# Workshop 4: Nested Loops¶

In [1]:
#in row i we have data for setting i
#in column j we have data for subject j
hr = [ [ 72,   75,  71,  73, 0],   # resting
[ 91,   90,  94,  93, 0],   # walking slowly
[ 130, 135, 139, 142, 0],   # running on treadmill
[ 120, 118, 110, 105, 0]]   # after minute recovery


Suppose we want to get the average for every subject. (That is, we want the average for each column.) First, let's write a function that computes the average for column col_ind.

In [2]:
def get_col_avg(data, col_ind):
'''Return the average of column col_ind in a the
nested list data'''
s = 0
for setting in data:
s += setting[col_ind]
return s/len(data)


Now, we can get the average for each subject/column using a for-loop:

In [3]:
col_avgs = []
for col_ind in range(len(hr[0])):
col_avgs.append(get_col_avg(hr, col_ind))

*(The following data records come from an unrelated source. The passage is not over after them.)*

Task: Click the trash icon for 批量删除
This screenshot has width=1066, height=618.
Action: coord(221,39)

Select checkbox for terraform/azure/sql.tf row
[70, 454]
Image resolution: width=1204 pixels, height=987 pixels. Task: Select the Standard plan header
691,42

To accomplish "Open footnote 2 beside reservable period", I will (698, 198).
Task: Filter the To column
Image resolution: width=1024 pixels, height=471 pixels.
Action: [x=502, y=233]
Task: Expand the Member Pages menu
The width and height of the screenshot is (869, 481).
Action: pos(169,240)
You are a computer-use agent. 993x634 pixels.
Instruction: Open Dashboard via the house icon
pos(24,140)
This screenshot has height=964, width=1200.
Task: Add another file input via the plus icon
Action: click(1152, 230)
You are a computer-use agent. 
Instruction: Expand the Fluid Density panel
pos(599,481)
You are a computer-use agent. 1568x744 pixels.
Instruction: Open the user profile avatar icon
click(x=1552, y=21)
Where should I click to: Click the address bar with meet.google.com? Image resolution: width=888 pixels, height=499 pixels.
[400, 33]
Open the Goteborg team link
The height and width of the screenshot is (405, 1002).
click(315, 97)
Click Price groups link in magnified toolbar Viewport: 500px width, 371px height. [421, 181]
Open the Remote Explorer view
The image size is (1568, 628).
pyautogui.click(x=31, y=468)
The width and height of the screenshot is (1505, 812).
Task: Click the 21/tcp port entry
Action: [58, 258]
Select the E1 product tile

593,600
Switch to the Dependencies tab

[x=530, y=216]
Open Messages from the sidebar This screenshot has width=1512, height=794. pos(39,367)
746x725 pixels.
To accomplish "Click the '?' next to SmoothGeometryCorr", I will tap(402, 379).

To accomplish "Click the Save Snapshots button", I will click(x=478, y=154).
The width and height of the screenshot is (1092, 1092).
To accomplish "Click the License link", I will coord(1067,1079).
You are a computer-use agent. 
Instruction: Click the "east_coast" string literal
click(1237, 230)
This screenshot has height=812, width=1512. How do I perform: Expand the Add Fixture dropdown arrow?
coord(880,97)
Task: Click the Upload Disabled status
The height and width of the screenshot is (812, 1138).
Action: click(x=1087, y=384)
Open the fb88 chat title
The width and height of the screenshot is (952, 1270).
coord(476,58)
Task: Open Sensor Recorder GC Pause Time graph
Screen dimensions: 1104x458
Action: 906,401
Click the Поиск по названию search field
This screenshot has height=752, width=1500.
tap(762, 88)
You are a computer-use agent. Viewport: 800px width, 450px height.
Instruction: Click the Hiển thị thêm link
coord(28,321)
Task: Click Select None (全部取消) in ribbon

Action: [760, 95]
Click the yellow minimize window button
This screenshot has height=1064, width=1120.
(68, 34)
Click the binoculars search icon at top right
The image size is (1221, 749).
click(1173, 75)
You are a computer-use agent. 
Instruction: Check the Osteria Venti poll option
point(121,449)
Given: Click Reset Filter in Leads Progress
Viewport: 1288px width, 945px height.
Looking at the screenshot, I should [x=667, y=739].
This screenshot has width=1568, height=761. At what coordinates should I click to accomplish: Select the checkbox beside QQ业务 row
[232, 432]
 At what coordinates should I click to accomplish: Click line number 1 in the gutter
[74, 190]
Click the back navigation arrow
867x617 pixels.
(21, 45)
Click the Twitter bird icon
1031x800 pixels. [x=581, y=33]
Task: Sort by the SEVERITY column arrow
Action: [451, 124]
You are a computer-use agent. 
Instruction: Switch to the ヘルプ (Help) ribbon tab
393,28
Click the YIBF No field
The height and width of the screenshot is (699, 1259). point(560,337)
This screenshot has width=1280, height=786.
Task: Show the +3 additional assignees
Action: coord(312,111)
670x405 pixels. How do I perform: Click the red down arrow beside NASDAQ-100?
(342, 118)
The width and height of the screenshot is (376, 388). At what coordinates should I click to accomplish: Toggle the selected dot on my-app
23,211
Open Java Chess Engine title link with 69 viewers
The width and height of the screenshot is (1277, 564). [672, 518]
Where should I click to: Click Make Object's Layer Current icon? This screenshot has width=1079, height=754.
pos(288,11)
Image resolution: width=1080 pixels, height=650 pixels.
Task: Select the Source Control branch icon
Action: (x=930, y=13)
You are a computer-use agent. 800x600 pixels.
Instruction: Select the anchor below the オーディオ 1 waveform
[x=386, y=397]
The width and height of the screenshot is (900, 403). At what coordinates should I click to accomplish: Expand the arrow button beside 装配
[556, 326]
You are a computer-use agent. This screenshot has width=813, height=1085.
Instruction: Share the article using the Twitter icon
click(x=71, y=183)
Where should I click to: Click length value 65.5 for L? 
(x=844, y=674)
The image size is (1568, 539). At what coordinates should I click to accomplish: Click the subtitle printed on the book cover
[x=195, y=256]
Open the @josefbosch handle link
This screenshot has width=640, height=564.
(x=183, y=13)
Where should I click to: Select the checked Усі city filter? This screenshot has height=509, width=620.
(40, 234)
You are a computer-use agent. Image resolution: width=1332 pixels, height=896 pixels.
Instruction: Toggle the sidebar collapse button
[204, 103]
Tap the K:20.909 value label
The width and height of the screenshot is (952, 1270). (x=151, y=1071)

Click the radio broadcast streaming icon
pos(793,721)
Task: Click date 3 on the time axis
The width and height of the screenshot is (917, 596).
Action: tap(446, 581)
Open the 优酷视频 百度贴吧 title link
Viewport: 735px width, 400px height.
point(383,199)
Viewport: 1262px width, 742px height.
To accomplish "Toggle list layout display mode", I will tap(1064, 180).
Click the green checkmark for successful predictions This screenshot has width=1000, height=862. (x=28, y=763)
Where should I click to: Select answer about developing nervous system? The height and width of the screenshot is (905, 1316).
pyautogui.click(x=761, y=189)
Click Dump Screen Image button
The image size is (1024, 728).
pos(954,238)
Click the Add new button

Here's a different approach: make a nested loop -- a loop within a loop

In [5]:
subj_avgs = []
for subject_ind in range(len(hr[0])):
s = 0
for setting_ind in range(len(hr)):
s += hr[setting_ind][subject_ind]

subj_avgs.append(s/len(hr))

In [6]:
from IPython.display import YouTubeVideo

Out[6]:

Here is something that is more directly analguous to the approach we took when we called get_call_avg:

In [7]:
subj_avgs = []
for subject_ind in range(len(hr[0])):
s = 0
for setting in hr:
s += setting[subject_ind]
subj_avgs.append(s/len(hr))


As you can see, nested loops -- loops within loops -- can be avoided by instead calling functions (which contain loops) from within loops.